## Exercise requirements:
The result should be every line of the listing that contains "سریع".

[Dataset excerpts]

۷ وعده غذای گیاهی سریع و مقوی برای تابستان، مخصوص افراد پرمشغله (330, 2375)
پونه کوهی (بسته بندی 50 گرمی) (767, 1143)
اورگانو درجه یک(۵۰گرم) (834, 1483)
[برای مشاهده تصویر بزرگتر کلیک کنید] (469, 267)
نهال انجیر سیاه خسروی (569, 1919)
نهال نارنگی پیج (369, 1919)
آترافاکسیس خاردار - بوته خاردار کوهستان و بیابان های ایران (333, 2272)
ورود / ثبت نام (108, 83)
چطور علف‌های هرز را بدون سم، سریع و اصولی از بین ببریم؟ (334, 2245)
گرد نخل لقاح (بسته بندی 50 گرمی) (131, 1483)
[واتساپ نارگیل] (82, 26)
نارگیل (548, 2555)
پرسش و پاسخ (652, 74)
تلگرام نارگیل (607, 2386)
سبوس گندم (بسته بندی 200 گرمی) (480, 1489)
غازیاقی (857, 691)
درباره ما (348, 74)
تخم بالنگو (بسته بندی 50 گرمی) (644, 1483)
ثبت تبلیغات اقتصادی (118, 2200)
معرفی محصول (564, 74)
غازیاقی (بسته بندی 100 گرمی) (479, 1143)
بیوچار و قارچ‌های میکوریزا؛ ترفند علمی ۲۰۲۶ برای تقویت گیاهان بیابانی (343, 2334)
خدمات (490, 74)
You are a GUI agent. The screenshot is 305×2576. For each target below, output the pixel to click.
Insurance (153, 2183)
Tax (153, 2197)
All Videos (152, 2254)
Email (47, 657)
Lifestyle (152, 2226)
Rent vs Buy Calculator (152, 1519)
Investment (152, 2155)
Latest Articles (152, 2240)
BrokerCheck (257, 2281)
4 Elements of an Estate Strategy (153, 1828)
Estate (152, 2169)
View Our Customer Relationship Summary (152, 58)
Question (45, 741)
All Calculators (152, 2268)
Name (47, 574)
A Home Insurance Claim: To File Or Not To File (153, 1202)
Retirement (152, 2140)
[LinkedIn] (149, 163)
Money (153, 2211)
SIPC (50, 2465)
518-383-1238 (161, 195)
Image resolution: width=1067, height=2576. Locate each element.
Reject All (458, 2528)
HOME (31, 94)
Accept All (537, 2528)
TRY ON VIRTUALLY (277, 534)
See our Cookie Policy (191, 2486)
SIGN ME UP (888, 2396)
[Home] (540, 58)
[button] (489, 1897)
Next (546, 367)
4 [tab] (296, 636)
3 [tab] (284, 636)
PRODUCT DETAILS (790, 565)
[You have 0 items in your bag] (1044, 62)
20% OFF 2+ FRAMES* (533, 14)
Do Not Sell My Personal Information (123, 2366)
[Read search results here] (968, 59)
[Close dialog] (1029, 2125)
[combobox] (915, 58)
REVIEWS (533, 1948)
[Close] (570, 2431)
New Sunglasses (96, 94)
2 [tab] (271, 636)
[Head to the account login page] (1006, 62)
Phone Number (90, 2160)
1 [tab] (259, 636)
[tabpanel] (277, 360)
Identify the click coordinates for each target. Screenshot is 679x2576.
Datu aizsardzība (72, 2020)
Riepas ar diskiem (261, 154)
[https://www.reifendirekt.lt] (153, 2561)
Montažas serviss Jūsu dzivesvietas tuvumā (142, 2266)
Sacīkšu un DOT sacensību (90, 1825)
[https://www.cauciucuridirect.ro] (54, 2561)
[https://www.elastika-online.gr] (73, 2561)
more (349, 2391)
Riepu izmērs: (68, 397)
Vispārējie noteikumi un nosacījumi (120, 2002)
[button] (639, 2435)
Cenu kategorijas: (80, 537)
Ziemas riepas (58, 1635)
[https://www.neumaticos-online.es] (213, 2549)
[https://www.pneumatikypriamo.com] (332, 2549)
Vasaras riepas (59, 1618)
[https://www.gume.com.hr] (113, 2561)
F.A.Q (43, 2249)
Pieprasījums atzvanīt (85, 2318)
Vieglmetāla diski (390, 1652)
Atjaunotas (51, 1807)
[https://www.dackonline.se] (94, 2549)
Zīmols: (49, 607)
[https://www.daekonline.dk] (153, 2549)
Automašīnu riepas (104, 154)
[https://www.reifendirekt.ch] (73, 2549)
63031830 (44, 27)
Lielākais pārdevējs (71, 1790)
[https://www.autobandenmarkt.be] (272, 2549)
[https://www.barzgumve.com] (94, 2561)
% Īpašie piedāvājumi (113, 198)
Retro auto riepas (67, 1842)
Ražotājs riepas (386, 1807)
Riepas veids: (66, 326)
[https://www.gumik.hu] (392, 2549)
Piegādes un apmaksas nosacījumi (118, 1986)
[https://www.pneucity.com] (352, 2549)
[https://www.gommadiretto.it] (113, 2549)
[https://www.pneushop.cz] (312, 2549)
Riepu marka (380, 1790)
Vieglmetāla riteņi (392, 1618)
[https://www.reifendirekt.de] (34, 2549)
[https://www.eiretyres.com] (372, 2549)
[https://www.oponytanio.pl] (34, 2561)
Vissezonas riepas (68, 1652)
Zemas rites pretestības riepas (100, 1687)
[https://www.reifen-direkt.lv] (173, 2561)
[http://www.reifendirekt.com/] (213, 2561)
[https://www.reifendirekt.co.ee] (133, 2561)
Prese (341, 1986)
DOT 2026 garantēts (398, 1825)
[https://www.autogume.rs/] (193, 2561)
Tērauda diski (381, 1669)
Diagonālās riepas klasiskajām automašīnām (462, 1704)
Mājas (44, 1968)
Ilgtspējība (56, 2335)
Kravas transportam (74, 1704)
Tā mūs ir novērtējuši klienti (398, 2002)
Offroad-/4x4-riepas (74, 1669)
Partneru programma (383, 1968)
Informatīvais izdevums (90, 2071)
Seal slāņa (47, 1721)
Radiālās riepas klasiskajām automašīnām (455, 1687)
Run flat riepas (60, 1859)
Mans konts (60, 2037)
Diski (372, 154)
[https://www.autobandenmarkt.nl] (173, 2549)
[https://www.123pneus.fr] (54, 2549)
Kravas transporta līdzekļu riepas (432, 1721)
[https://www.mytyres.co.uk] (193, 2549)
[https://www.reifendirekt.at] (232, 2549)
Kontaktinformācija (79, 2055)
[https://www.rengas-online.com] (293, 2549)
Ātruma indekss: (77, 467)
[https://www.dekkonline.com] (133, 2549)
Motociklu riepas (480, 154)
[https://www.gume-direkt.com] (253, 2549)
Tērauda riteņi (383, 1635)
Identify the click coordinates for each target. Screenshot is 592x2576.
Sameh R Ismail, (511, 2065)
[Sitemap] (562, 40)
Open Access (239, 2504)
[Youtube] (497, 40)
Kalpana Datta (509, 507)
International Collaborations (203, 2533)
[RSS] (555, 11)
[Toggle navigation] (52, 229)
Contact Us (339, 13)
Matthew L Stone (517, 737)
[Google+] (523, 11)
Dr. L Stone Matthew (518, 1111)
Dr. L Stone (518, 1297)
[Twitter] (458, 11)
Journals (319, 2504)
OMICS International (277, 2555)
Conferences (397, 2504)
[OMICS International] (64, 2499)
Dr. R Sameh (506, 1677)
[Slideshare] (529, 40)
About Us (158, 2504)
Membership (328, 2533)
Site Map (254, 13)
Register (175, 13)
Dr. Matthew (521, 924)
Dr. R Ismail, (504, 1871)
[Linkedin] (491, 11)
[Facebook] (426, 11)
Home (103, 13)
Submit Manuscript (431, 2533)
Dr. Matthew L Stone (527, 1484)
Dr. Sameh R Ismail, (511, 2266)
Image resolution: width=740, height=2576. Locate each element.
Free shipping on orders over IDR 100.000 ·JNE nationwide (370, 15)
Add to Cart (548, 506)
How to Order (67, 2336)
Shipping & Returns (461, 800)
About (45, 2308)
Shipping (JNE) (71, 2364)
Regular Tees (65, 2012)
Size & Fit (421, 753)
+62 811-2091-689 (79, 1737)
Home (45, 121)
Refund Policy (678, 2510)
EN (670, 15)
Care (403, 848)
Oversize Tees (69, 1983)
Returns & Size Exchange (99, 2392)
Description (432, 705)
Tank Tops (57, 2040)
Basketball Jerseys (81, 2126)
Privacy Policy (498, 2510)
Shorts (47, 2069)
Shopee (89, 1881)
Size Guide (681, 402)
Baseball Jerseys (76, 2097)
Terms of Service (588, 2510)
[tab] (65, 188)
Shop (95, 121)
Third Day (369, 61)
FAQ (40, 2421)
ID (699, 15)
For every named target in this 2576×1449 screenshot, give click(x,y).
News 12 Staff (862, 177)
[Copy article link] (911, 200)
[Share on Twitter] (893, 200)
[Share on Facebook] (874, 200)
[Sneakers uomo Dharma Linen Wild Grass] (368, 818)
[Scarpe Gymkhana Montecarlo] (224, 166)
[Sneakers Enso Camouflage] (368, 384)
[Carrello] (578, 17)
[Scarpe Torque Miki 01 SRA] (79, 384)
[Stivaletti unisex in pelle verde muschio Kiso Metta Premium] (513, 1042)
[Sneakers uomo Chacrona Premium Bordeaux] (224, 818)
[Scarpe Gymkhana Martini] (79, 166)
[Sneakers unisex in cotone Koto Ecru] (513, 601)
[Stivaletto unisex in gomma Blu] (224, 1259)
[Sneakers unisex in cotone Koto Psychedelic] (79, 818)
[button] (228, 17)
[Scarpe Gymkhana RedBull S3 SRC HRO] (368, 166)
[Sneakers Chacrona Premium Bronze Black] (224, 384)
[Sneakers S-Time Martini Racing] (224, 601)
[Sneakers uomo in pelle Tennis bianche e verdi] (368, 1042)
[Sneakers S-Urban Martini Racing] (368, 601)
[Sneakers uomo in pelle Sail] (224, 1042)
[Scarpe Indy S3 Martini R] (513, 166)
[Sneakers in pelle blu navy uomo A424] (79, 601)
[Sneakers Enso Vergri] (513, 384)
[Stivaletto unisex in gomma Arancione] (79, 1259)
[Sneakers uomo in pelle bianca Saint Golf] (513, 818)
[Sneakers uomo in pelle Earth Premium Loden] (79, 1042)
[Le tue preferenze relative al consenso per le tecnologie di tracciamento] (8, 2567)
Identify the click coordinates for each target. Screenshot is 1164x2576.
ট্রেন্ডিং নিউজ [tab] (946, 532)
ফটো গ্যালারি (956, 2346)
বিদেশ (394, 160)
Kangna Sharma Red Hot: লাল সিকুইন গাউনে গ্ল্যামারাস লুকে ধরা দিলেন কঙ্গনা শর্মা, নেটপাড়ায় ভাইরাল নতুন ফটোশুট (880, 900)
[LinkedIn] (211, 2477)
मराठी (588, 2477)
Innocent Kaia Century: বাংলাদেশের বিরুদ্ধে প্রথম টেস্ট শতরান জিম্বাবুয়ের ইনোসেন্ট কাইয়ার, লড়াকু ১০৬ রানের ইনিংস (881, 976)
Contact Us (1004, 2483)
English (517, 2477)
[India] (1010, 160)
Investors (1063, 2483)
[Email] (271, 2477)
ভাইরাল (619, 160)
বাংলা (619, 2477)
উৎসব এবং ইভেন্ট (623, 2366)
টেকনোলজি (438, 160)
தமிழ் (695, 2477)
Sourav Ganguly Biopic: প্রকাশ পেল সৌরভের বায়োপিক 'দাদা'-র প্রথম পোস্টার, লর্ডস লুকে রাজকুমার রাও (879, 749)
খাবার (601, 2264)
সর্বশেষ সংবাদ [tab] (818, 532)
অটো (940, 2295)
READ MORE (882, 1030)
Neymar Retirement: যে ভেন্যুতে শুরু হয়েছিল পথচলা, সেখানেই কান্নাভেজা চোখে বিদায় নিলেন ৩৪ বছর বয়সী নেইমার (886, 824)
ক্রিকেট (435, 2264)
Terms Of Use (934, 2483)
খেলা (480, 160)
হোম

[/Dataset excerpts]

## Written answer:
۷ وعده غذای گیاهی سریع و مقوی برای تابستان، مخصوص افراد پرمشغله (330, 2375)
چطور علف‌های هرز را بدون سم، سریع و اصولی از بین ببریم؟ (334, 2245)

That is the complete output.